-- Data shown start --
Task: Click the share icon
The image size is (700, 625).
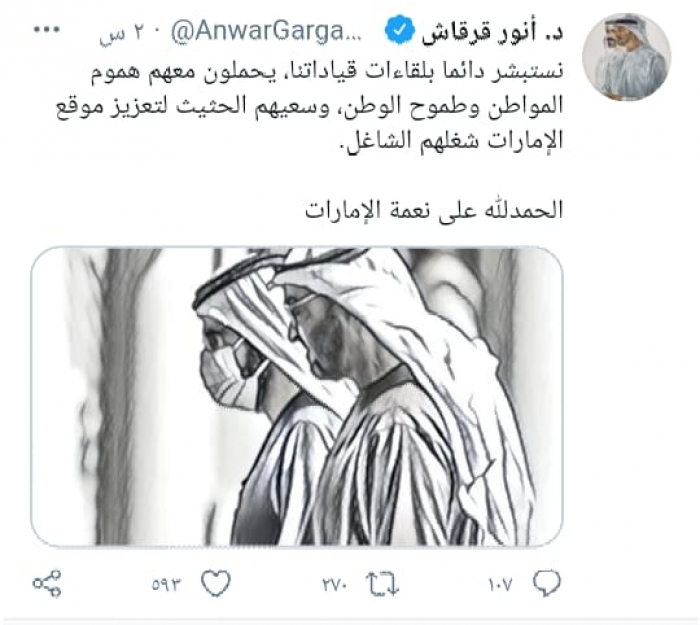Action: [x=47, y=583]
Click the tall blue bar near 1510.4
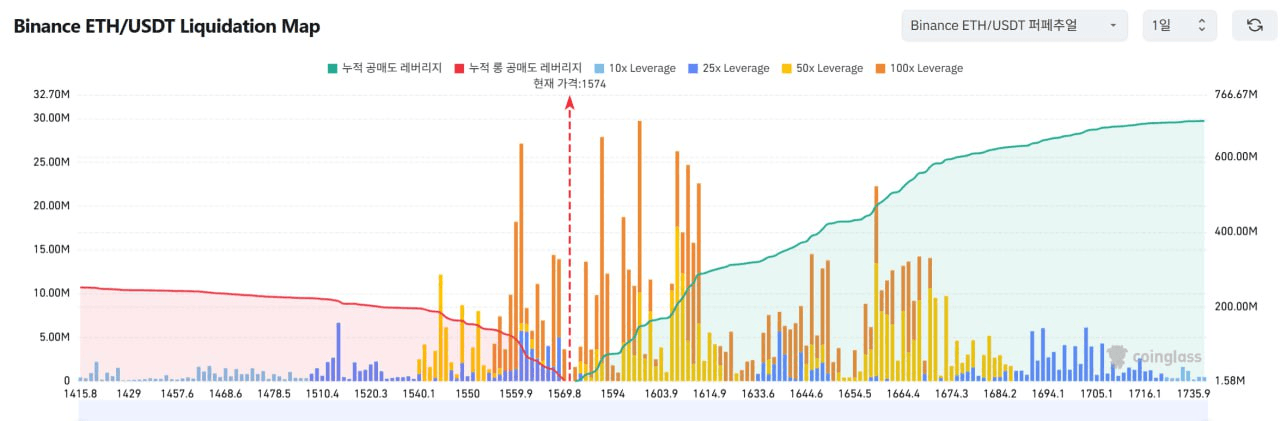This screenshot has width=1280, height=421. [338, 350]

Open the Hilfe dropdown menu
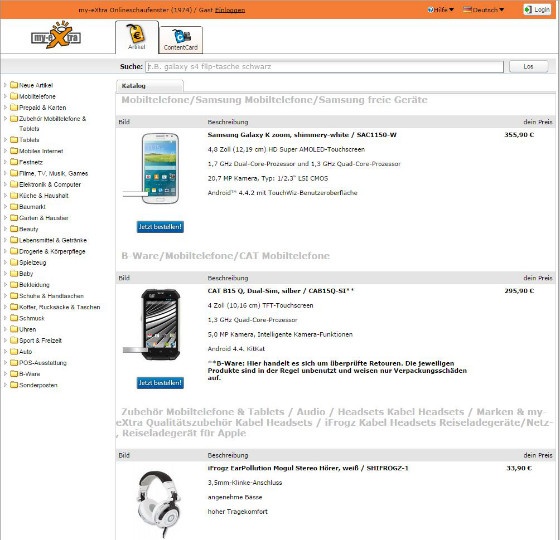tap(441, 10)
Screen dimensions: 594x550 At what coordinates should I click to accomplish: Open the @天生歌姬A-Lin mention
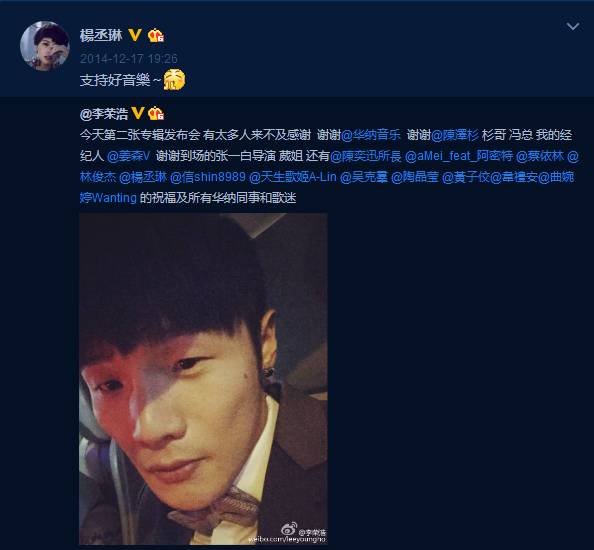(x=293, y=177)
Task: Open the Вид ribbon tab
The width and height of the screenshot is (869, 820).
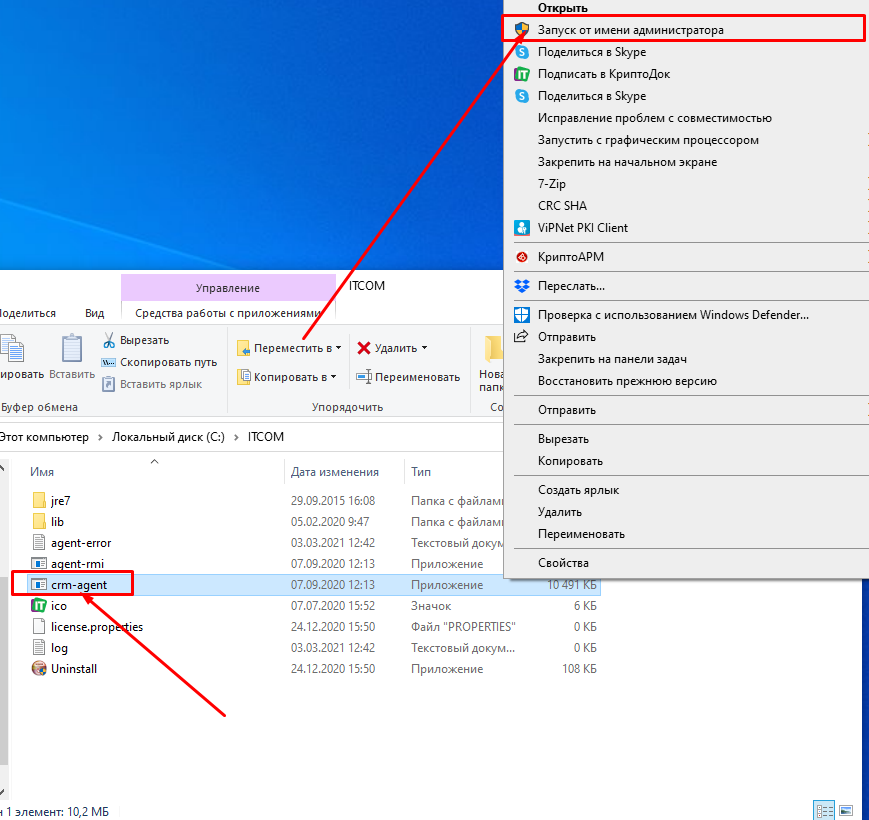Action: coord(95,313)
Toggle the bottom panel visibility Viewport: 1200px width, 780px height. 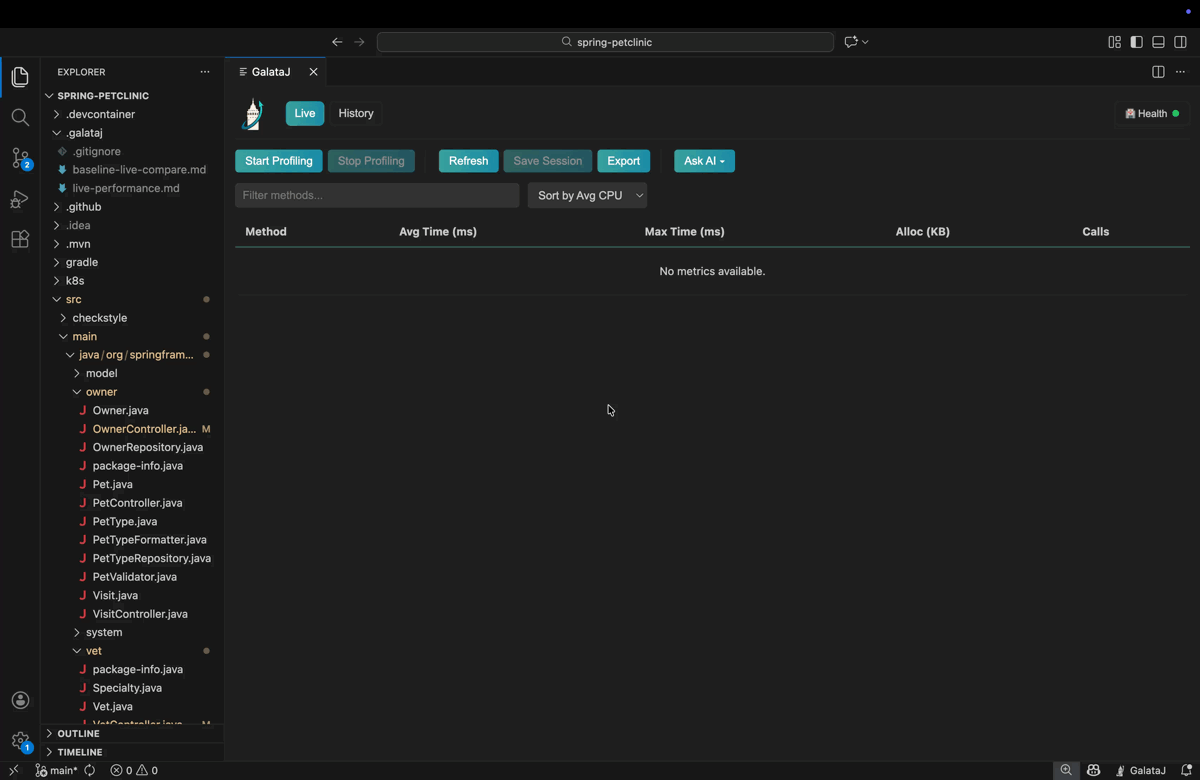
-- Data shown end --
**Work to complete**:
Write out the records above as a numbered list, one line per item, and skip the blank lines. Leave the pictures out of your answer.

**Task solution**:
1. Task: Click the share icon
2. The image size is (700, 625).
3. Action: [x=47, y=583]
4. Click the tall blue bar near 1510.4
5. This screenshot has width=1280, height=421. [338, 350]
6. Open the Hilfe dropdown menu
7. tap(441, 10)
8. Screen dimensions: 594x550 At what coordinates should I click to accomplish: Open the @天生歌姬A-Lin mention
9. (x=293, y=177)
10. Task: Open the Вид ribbon tab
11. The width and height of the screenshot is (869, 820).
12. Action: coord(95,313)
13. Toggle the bottom panel visibility Viewport: 1200px width, 780px height. 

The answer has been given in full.